King understood the intersection of radical reforms and social revolution and was always working to understand the time, place, conditions and balance of forces that would shape his rhetoric and tactical plan. King was one of the greatest and most effective reformers of all and yet, in confronting the system’s intransigence his own revolutionary outlook kept evolving. King’s prominence began in 1955, in his leadership of the Montgomery Bus Boycott, the same year as the murder of Emmett Till and the Bandung Conference of Non-Aligned Nations–to begin what turned out to be “the Two Decades of the Sixties” that did not end until the defeat of the United States in Vietnam in 1975. Despite the U.S. Supreme Court decision to overturn school segregation in the case of Brown vs. Board of Education in 1954, Montgomery in 1955, the great Greensboro sit-ins of 1960, the exciting work of the Student Non-Violent Coordinating Committee and Congress of Racial Equality Freedom Rides of 1961 the conditions of Black people in the United States remained at criminal levels. By 1963 white Democratic Party terror in the South and Democratic Party racism and brutality in the ghettos of the North had generated a great deal of militancy, organizing, and consciousness but little change in the system. At the great March on Washington in August 1963 King’s Southern Christian Leadership Conference, SNCC, CORE, NAACP, Urban League, and A. Phillip Randolph’s Brotherhood of Sleeping Car Porters took place amid air of hope–but also great impatience and militancy. King’s “I Have a Dream” speech (a phrase that was not in its initial draft) was in fact a revolutionary indictment of U.S. society.
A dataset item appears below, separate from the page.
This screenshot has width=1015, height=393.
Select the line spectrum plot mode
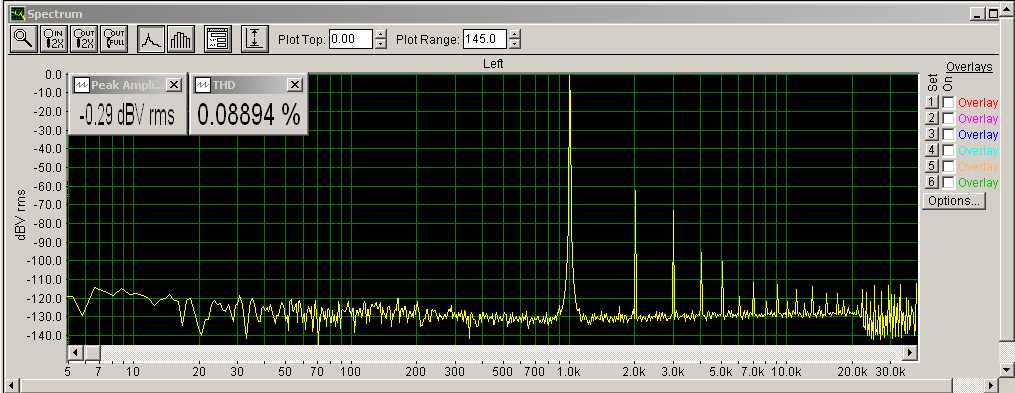(151, 39)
“One hundred years later [after the formal abolition of slavery] the Negro still is not free. One hundred years later, the life of the Negro is still sadly crippled by the manacles of segregation and the chains of discrimination. One hundred years later, the Negro lives on a lonely island of poverty in the midst of a vast ocean of material prosperity. One hundred years later, the Negro is still languishing in the corners of American society and finds himself in exile in his own land. So, we have come here today to dramatize a shameful condition

In a sense we’ve come to our nation’s Capital to cash a check. When the architects of our republic wrote the magnificent words of the Constitution and the Declaration of Independence, they were signing a promissory note to which every American was to fall heir. This note was a promise that all men, yes, black men as well as white men, would be guaranteed the unalienable rights of life, liberty, and the pursuit of happiness. It is obvious today that America has defaulted on this promissory note insofar as her citizens of color are concerned. Instead of honoring this sacred obligation, America has given the Negro people a bad check; a check which has come back marked “insufficient funds.
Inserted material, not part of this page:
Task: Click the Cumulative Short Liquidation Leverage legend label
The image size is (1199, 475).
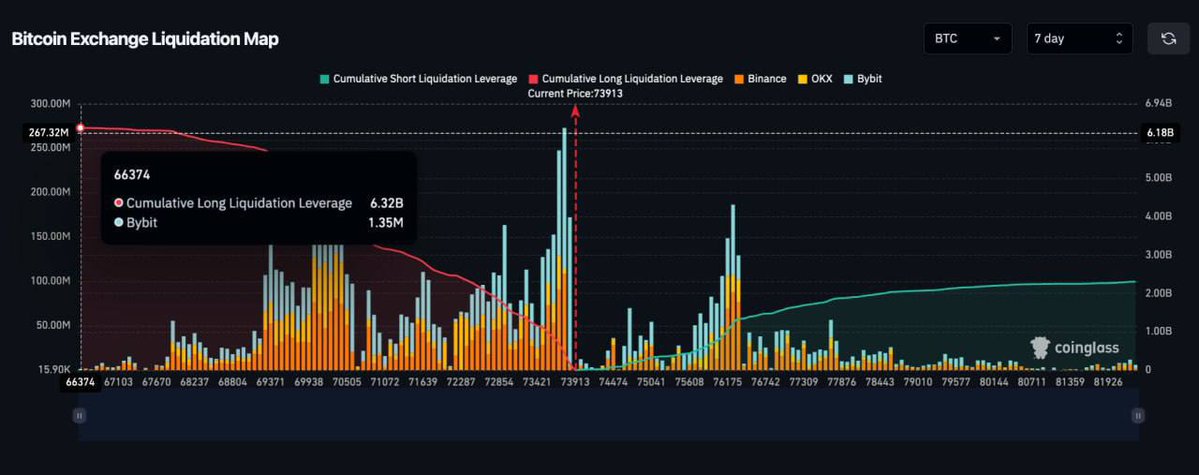Action: coord(425,79)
“But we refuse to believe that the bank of justice is bankrupt. We refuse to believe that there are insufficient funds in the great vaults of opportunity of this nation. So, we have come to cash this check–a check that will give us upon demand the riches of freedom and the security of justice. We have also come to this hallowed spot to remind America of the fierce urgency of now. This is no time to engage in the luxury of cooling off or to take the tranquilizing drug of gradualism.”

King is imploring, cajoling, but what his words make clear, threatening U.S. society and trying to mobilize Black rebellion. When he says “crippled by the manacles of segregation and the chains of segregation” he is making it clear that slavery is in fact still in place. He describes the United States as a society that offers the Negro bad checks and broken promises. When he says, “We refuse to believe the bank of justice is bankrupt” this is code for “we know you are morally bankrupt but Black people are here to demand, as the Staple Singers demanded, ‘When will we be paid for the work we’ve done’.”
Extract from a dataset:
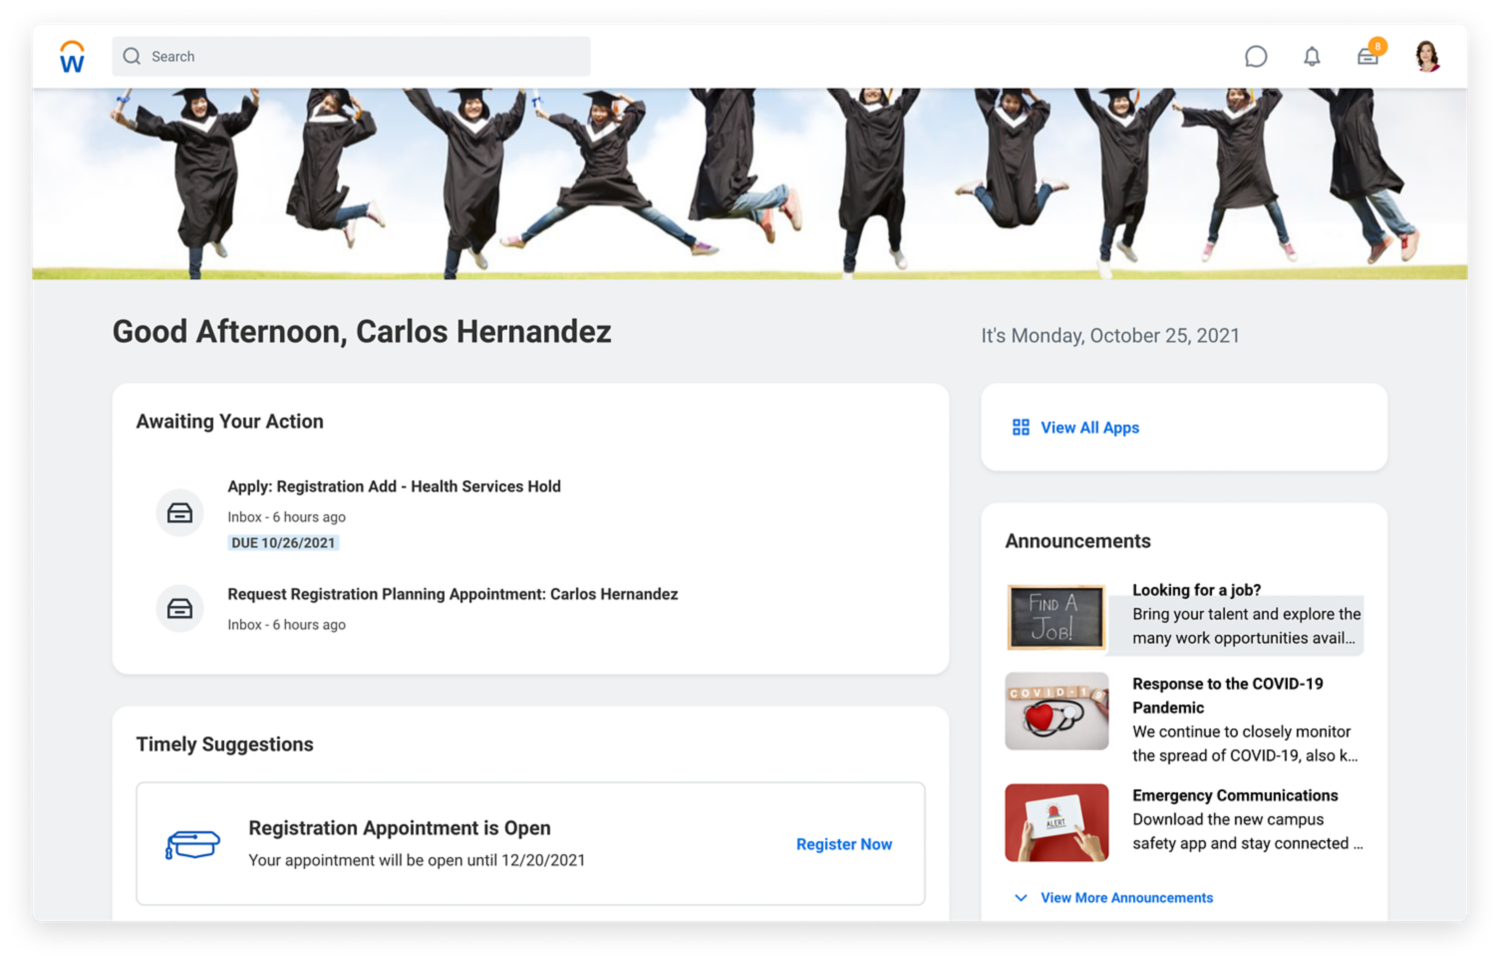Open Apply: Registration Add - Health Services Hold

(393, 487)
King’s formulation of “the fierce urgency of now and the tranquilizing drug of gradualism” was a frontal assault on the President Kennedy and the Democrats cry for “patience” in face of injustice. King countered with the spirit of Freedom Now–the cry of Black militants in South Africa, South Carolina and the South Bronx–and supported by a growing number of white supporters of the civil rights movement. In fact, “Now” was one of the revolutionary slogans of its time. And President Kennedy and the whole world were listening.

One of King’s revolutionary observations– that is still painfully relevant today–was, “the Negro is still languishing in the corners of American society and finds himself in exile in his own land.”

In 1964 I was recruited by organizers of the Student Non-Violent Coordinating Committee to join “the civil rights revolution.” By the time I got to CORE in Harlem and the Northeast my mentors were staying up all night debating what exactly that revolution would look like. While the struggle focused on democratic rights and full equality many SNCC and CORE leaders were talking about some form of Black nation, Black Power, Black militancy, Black separatism–not as a way of “getting away” from the system but as part of a plan to challenge it–and for some, overthrow it. Clearly influenced by Malcolm X but also the African liberation movements people were talking about a challenge to U.S. capitalism and at least talking about some type of pro-socialist system. It was not all that clear or delineated but the concepts of full equality, full democratic rights, Black rights, self-determination, radical reform and revolution were far more interrelated than counterposed–and all of them involved Black people in the leadership of a multi-racial movement–either through integration or separation. In that context, I am arguing that Dr. King was a Black revolutionary nationalist, perhaps of a more moderate nature, but he was a student of world history and was impacted by the revolutionary ideas of the times. For Dr. King, as early as 1963, to tell the president of the United States that Black people in the U.S. are “exiles in their own land” was clearly a call for some form of both full equality and Black self-determination and far away from the “more perfect union” myth that the system was selling–with few buyers.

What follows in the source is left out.